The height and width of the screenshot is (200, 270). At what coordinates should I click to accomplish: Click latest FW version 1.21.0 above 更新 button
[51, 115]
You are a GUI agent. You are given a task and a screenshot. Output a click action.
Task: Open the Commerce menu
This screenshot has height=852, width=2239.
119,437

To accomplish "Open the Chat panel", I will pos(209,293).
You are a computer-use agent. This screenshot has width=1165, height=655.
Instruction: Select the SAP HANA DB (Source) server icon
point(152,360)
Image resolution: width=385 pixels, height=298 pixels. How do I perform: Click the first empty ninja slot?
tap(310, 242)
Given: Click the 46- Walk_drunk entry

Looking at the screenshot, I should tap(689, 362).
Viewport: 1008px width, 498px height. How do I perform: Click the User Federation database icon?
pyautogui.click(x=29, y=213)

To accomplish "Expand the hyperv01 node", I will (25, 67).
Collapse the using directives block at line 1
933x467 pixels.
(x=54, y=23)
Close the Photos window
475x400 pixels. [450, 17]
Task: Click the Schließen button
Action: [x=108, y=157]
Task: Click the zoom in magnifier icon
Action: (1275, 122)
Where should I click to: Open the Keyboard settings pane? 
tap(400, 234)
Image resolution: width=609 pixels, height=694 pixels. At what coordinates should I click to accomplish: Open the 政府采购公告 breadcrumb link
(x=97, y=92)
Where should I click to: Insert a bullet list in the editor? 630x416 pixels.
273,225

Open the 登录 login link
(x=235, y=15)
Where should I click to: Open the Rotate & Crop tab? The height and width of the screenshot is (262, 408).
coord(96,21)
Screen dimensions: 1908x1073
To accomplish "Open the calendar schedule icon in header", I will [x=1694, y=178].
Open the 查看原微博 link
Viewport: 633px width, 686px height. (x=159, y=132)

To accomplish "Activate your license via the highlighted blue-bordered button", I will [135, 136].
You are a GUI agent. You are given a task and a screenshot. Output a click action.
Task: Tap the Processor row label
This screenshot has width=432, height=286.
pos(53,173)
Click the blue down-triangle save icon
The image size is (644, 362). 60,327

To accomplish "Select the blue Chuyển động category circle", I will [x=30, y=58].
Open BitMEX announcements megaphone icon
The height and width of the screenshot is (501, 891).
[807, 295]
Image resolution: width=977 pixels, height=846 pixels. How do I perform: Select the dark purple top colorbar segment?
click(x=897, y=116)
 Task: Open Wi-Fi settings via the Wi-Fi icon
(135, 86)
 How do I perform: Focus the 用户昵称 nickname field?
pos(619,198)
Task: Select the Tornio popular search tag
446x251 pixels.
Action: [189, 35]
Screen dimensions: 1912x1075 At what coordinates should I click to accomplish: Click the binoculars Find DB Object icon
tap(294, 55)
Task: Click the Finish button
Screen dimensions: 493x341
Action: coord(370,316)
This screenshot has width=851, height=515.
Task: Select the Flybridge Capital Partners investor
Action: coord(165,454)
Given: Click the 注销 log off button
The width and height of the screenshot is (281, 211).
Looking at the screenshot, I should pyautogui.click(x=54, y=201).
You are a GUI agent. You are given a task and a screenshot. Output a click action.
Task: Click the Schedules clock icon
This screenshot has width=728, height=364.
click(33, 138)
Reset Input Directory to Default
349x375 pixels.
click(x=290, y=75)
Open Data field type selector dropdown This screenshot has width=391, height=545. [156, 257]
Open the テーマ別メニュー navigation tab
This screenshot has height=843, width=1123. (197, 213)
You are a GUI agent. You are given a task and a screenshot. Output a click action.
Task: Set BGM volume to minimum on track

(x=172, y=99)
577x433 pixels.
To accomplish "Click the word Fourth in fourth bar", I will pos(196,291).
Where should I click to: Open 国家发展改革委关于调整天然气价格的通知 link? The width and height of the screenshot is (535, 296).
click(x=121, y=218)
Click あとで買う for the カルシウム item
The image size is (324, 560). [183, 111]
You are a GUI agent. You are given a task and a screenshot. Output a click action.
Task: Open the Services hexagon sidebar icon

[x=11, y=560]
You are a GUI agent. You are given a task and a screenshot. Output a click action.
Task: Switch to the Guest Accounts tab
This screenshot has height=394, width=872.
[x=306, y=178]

━━━━━━━━━━

▶ TASK OBJECTIVE: Copy all of the records above line for line, with no changes.

▶ SOLUTION:
The height and width of the screenshot is (200, 270). At what coordinates should I click to accomplish: Click latest FW version 1.21.0 above 更新 button
[51, 115]
You are a GUI agent. You are given a task and a screenshot. Output a click action.
Task: Open the Commerce menu
This screenshot has height=852, width=2239.
119,437

To accomplish "Open the Chat panel", I will pos(209,293).
You are a computer-use agent. This screenshot has width=1165, height=655.
Instruction: Select the SAP HANA DB (Source) server icon
point(152,360)
Image resolution: width=385 pixels, height=298 pixels. How do I perform: Click the first empty ninja slot?
tap(310, 242)
Given: Click the 46- Walk_drunk entry

Looking at the screenshot, I should tap(689, 362).
Viewport: 1008px width, 498px height. How do I perform: Click the User Federation database icon?
pyautogui.click(x=29, y=213)

To accomplish "Expand the hyperv01 node", I will (25, 67).
Collapse the using directives block at line 1
933x467 pixels.
(x=54, y=23)
Close the Photos window
475x400 pixels. [450, 17]
Task: Click the Schließen button
Action: [x=108, y=157]
Task: Click the zoom in magnifier icon
Action: (1275, 122)
Where should I click to: Open the Keyboard settings pane? 
tap(400, 234)
Image resolution: width=609 pixels, height=694 pixels. At what coordinates should I click to accomplish: Open the 政府采购公告 breadcrumb link
(x=97, y=92)
Where should I click to: Insert a bullet list in the editor? 630x416 pixels.
273,225

Open the 登录 login link
(x=235, y=15)
Where should I click to: Open the Rotate & Crop tab? The height and width of the screenshot is (262, 408).
coord(96,21)
Screen dimensions: 1908x1073
To accomplish "Open the calendar schedule icon in header", I will [x=1694, y=178].
Open the 查看原微博 link
Viewport: 633px width, 686px height. (x=159, y=132)

To accomplish "Activate your license via the highlighted blue-bordered button", I will [135, 136].
You are a GUI agent. You are given a task and a screenshot. Output a click action.
Task: Tap the Processor row label
This screenshot has width=432, height=286.
pos(53,173)
Click the blue down-triangle save icon
The image size is (644, 362). 60,327

To accomplish "Select the blue Chuyển động category circle", I will [x=30, y=58].
Open BitMEX announcements megaphone icon
The height and width of the screenshot is (501, 891).
[807, 295]
Image resolution: width=977 pixels, height=846 pixels. How do I perform: Select the dark purple top colorbar segment?
click(x=897, y=116)
 Task: Open Wi-Fi settings via the Wi-Fi icon
(135, 86)
 How do I perform: Focus the 用户昵称 nickname field?
pos(619,198)
Task: Select the Tornio popular search tag
446x251 pixels.
Action: [189, 35]
Screen dimensions: 1912x1075 At what coordinates should I click to accomplish: Click the binoculars Find DB Object icon
tap(294, 55)
Task: Click the Finish button
Screen dimensions: 493x341
Action: coord(370,316)
This screenshot has width=851, height=515.
Task: Select the Flybridge Capital Partners investor
Action: coord(165,454)
Given: Click the 注销 log off button
The width and height of the screenshot is (281, 211).
Looking at the screenshot, I should pyautogui.click(x=54, y=201).
You are a GUI agent. You are given a task and a screenshot. Output a click action.
Task: Click the Schedules clock icon
This screenshot has width=728, height=364.
click(33, 138)
Reset Input Directory to Default
349x375 pixels.
click(x=290, y=75)
Open Data field type selector dropdown This screenshot has width=391, height=545. [156, 257]
Open the テーマ別メニュー navigation tab
This screenshot has height=843, width=1123. (197, 213)
You are a GUI agent. You are given a task and a screenshot. Output a click action.
Task: Set BGM volume to minimum on track

(x=172, y=99)
577x433 pixels.
To accomplish "Click the word Fourth in fourth bar", I will pos(196,291).
Where should I click to: Open 国家发展改革委关于调整天然气价格的通知 link? The width and height of the screenshot is (535, 296).
click(x=121, y=218)
Click あとで買う for the カルシウム item
The image size is (324, 560). [183, 111]
You are a GUI agent. You are given a task and a screenshot. Output a click action.
Task: Open the Services hexagon sidebar icon

[x=11, y=560]
You are a GUI agent. You are given a task and a screenshot. Output a click action.
Task: Switch to the Guest Accounts tab
This screenshot has height=394, width=872.
[x=306, y=178]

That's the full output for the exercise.